Please critic, if you feel the urge to


----------



## lisajane (Jan 6, 2005)

Okay I scanned this and it seems alright, but I think you should study how to generally set out a screenplay. It's not like writing a normal story.

You also don't necessarily need camera angles.


----------



## filmFREAK (Jan 6, 2005)

this is how I write my screenplays that I produce, it is  easier for me to remember the angles if I write them down


----------



## Ozmandius (Jan 7, 2005)

> this is how I write my screenplays that I produce, it is easier for me to remember the angles if I write them down



That's what shot sheets are for. 

While this style may work for you, it's unreadable for anybody else. After the first fifteen 'cut to shot of', I just gave up. 

Even if you are producing this yourself, you need to learn proper screenplay format. Because if the cast and crew can't look at your script and quickly understand your intent, you're screwed before you even begin. This business is all about communication.
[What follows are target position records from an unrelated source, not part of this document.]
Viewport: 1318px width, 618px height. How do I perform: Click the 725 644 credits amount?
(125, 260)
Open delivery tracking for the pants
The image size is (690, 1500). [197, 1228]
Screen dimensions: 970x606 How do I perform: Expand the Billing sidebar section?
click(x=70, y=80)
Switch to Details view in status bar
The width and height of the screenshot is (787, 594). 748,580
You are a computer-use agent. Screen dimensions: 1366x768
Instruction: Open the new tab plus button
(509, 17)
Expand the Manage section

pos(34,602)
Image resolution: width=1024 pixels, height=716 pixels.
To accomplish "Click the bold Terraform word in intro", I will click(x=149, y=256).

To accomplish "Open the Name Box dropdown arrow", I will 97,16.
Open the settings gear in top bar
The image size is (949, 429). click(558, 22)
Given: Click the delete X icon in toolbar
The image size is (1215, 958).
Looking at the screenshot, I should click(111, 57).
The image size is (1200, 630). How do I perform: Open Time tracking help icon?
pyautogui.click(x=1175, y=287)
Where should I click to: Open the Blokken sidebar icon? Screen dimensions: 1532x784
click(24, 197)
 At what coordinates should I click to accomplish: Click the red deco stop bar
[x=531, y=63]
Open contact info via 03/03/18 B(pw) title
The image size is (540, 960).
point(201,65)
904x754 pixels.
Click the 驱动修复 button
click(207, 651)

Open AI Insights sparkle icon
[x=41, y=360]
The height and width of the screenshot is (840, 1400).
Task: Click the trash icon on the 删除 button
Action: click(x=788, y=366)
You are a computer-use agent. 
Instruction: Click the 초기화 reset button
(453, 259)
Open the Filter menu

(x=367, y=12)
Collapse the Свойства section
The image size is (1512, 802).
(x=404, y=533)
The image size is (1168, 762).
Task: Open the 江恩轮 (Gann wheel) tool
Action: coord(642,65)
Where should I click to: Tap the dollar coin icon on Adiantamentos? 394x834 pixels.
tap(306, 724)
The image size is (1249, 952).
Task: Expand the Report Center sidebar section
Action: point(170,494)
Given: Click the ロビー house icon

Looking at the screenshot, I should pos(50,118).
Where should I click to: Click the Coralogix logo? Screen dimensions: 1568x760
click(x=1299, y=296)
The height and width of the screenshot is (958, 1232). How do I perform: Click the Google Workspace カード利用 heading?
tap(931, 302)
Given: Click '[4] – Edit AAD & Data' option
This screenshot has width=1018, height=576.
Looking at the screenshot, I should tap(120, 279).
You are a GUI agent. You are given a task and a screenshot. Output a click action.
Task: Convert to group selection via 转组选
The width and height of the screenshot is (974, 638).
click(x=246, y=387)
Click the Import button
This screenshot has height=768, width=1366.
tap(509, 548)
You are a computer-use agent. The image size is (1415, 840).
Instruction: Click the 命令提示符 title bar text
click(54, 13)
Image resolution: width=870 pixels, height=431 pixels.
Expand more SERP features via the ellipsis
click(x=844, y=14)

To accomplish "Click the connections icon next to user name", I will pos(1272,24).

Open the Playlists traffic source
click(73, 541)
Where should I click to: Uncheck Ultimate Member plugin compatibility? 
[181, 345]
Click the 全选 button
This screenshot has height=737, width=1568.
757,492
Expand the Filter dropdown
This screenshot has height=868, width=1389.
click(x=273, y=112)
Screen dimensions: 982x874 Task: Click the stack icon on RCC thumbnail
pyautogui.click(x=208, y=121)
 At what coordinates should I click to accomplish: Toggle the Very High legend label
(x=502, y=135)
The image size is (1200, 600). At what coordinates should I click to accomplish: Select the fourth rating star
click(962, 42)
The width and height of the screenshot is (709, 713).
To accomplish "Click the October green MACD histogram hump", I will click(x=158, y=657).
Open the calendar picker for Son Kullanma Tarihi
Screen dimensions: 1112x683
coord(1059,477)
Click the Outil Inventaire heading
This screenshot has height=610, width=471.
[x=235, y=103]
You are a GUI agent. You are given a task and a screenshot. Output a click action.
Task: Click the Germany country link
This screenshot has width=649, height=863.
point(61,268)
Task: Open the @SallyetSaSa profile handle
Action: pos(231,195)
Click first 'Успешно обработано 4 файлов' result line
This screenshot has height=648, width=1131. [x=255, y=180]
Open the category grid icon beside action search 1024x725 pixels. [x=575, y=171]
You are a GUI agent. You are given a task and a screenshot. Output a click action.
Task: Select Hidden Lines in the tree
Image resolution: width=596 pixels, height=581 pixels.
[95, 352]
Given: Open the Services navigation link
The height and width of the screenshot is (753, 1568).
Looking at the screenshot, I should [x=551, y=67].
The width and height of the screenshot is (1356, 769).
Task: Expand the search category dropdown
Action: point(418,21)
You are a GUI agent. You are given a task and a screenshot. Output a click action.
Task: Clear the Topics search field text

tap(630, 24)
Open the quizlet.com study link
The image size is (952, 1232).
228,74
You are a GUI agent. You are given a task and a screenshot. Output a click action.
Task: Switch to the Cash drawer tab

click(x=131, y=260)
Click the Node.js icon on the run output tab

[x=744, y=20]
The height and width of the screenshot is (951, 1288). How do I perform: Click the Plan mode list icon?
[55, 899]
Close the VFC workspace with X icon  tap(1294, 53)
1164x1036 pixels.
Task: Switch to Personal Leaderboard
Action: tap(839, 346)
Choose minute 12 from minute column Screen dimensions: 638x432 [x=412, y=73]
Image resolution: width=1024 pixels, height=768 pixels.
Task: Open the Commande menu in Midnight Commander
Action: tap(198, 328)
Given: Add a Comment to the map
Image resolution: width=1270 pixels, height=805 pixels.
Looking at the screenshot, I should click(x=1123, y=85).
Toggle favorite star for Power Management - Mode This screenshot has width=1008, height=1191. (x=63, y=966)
Be clear, be concise, and stick to format. 

Oz


----------



## Novicewriter (Jan 7, 2005)

I agree with lisajane and Oz...I couldn't even read it because there were WAY too many "shots"  Even if you produce screenplays the first draft should not include camera shots.  TRUST me i've read a book by a screenwriter himself.   Sorry....the premise is VERY good, don't get me wrong.   I'm no expert either but I do understand the format.

NW


----------



## filmFREAK (Jan 8, 2005)

I will check out how to write one properly

thank you very much for your awesome critism I really appreciate it


----------